> [Extracted records]
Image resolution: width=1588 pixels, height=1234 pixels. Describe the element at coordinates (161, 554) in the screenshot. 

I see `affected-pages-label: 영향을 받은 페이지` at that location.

--

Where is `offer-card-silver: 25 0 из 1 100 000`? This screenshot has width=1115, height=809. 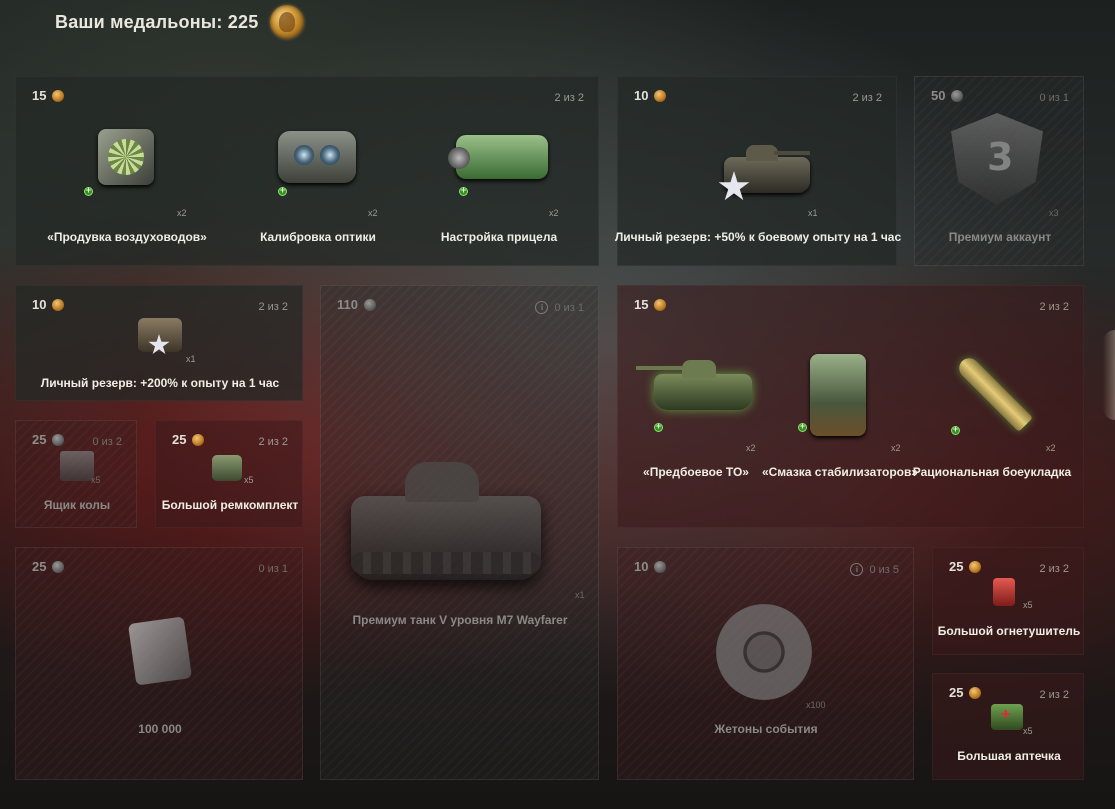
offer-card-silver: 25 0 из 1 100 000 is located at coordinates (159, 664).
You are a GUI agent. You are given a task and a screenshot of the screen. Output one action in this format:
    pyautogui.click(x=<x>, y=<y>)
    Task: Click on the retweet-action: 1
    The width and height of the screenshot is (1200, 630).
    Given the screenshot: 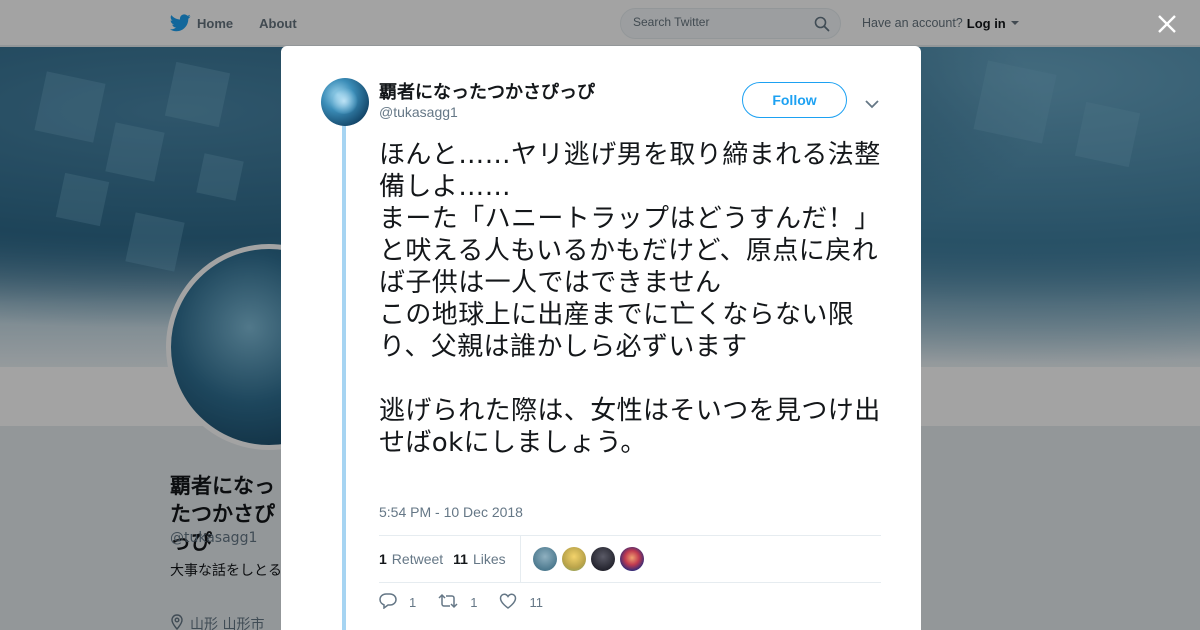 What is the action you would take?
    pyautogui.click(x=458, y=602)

> [Action item]
Output everything from the line containing "Image resolution: width=1588" down to the line containing "at that location." as a Markdown table with the columns Row and Entry line, numbering each line and leaving out blank lines.

> [Answer area]
| Row | Entry line |
|---|---|
| 1 | Image resolution: width=1588 pixels, height=1234 pixels. Describe the element at coordinates (161, 554) in the screenshot.  |
| 2 | I see `affected-pages-label: 영향을 받은 페이지` at that location. |